You and I are relational creatures. We become fully human in a network of relationships. We desperately long to belong. We need community the way we need food and shelter. Yet, in our pursuit of a misguided sense of independence and economic opportunity, we have created a society that systematically rips apart human relationships. Yet our need for deep relationship never goes away.
So UUA president Morales thinks that our congregations can build a better world, at least for the people within them. How does he believe we can do this?
He says, by getting religion. Americans want a religious vision that can transform their lives. If they find it, they will be faithful to that vision. Now generally, our visitors know who we are. They do online research; they read what we say about ourselves, and for some, it sounds just right. Then they must come here, and be with us. Visitors must see and hear and feel our good news for themselves.
Now here is a point I find difficult. If I come here, to this small but sacred space where we spend our Sunday mornings together, I am coming for community. I am coming for kindness, and love, and to be with people who know my lumpy past and accept me as I am. I come here because I crave what I get here.

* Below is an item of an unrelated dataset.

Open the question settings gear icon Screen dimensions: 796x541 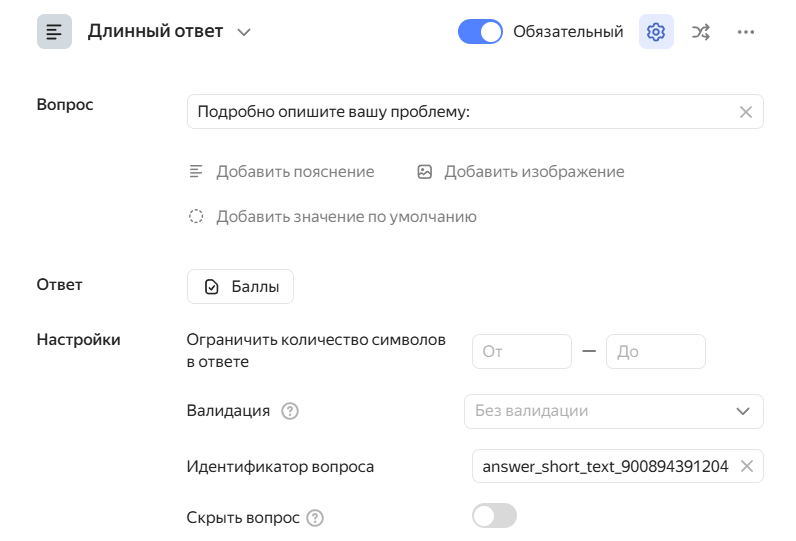[656, 32]
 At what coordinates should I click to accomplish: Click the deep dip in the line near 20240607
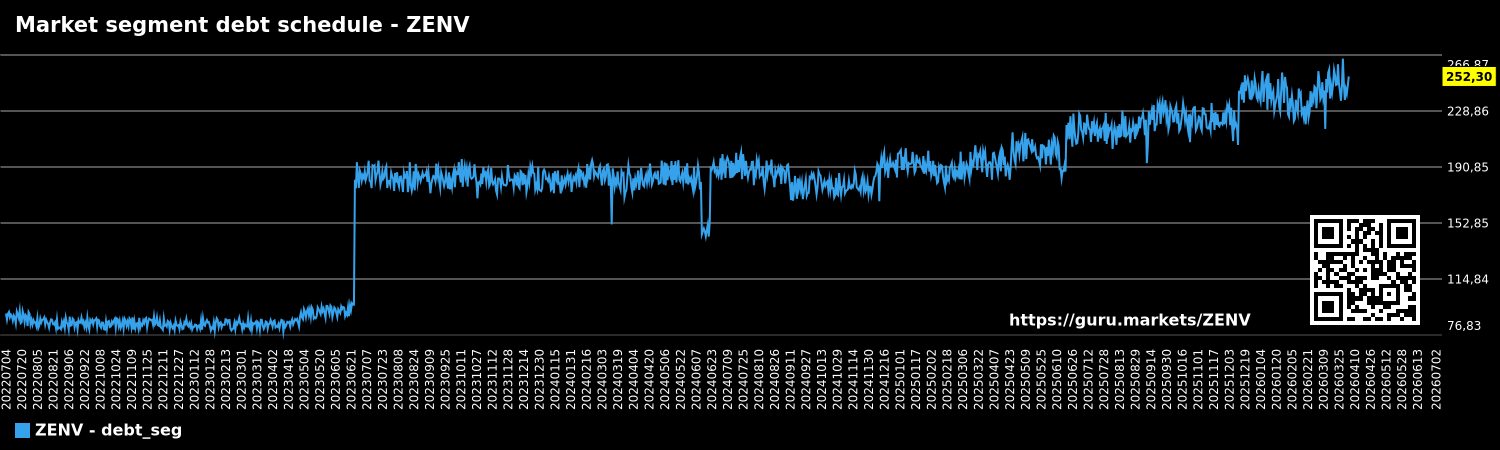[705, 228]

With everything I need to receive from this place, how can I find the time, and the strength, to give to someone else? It goes back to getting religion. Part of getting religion is being able to give as much as to receive. It’s being the person you want to meet. Part of getting religion is undertaking ministry yourself. I guarantee you that coming here to serve, as much as to be served, will make you happier.
Here’s what else can be done. If Americans no longer live in three-generation households, let’s make this entire congregation a three-generation household. How about finding a way to include in your own world, a person, or a family group, older or younger than you? You will share something special with them, and they will share with you. You will be thrilled by what happens. I guarantee that.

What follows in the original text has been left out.